Under the terms of the Electricity (Supply) Act 1926 (16 & 17 Geo. 5. c. 51) the Central Electricity Board (CEB) was established in 1926. The CEB identified high efficiency ‘selected’ power stations that would supply electricity most effectively. The CEB also constructed the National Grid (1927–33) to connect power stations within a region.

===Operating data 1946===
Gravesend power station operating data in 1946 was:

Gravesend power station operating data, 1946
| Year | Load factor per cent | Max output load MW | Electricity supplied GWh | Thermal efficiency per cent |
|---|---|---|---|---|
| 1946 | – | 13,730 | 10.103 | – |

The British electricity supply industry was nationalised in 1948 under the provisions of the Electricity Act 1947 (10 & 11 Geo. 6. c. 54). The Gravesend electricity undertaking was abolished, ownership of Gravesend power station was vested in the British Electricity Authority, and subsequently the Central Electricity Authority and the Central Electricity Generating Board (CEGB).#council At the same time the electricity distribution and sales responsibilities of the Gravesend electricity undertaking were transferred to the South Eastern Electricity Board (SEEBOARD).

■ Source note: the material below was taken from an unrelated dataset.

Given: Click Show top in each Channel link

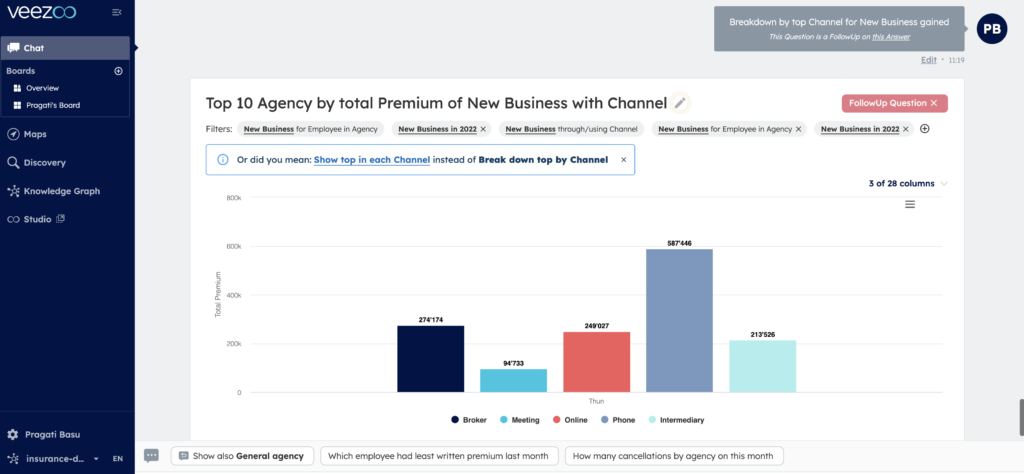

===Operating data 1954–69===
Operating data for the period 1954–69 is shown in the table:

Gravesend power station operating data, 1954–79
| Year | Running hours or load factor (per cent) | Max output capacity MW | Electricity supplied GWh | Thermal efficiency per cent |
|---|---|---|---|---|
| 1954 | 746 | 10 | 4.183 | 12.53 |
| 1955 | 1234 | 10 | 6.138 | 13.17 |
| 1956 | 683 | 9 | 3.746 | 10.66 |
| 1957 | 430 | 9 | 2.358 | 10.4 |
| 1958 | 375 | 9 | 2.072 | 8.61 |
| 1961 | 3.5 % | 10 | 3.096 | 9.79 |
| 1962 | 4.2% | 10 | 3.644 | 9.89 |
| 1963 | 7.62 % | 10 | 6.673 | 12.19 |
| 1966 | 6.6 % | 10 | 5.780 | 10.38 |
| 1967 | 2.0 % | 10 | 1.746 | 8.60 |
| 1968 | 2.1 % | 10 | 1.828 | 8.14 |
| 1969 | 0.2 % | 10 | 0.208 | 4.91 |

In 1958 the Gravesend electricity district supplied an area of 98 square miles and a population of 104,280. The amount of electricity sold and the number and types of consumers was as follows:

| Year | Electricity sold, MWh | No. of consumers |
|---|---|---|
| 1956 | 364,139 | 34,158 |
| 1957 | 412,179 | 35,184 |
| 1958 | 389,597 | 36,149 |

In 1958 the above totals were made up of the following:

| Type of Consumer | No. of consumers | Electricity sold, MWh |
|---|---|---|
| Domestic | 32,916 | 56,036 |
| Commercial | 2,614 | 17,008 |
| Industrial | 326 | 312,966 |
| Farms | 278 | 2,016 |
| Public lighting | 15 | 1,571 |
| Total | 36,149 | 389,597 |

==Closure==
The station was decommissioned in 1970. After closure the GEGB converted the station to a scientific research base, which continued in use until 1993. The buildings were demolished in 1995.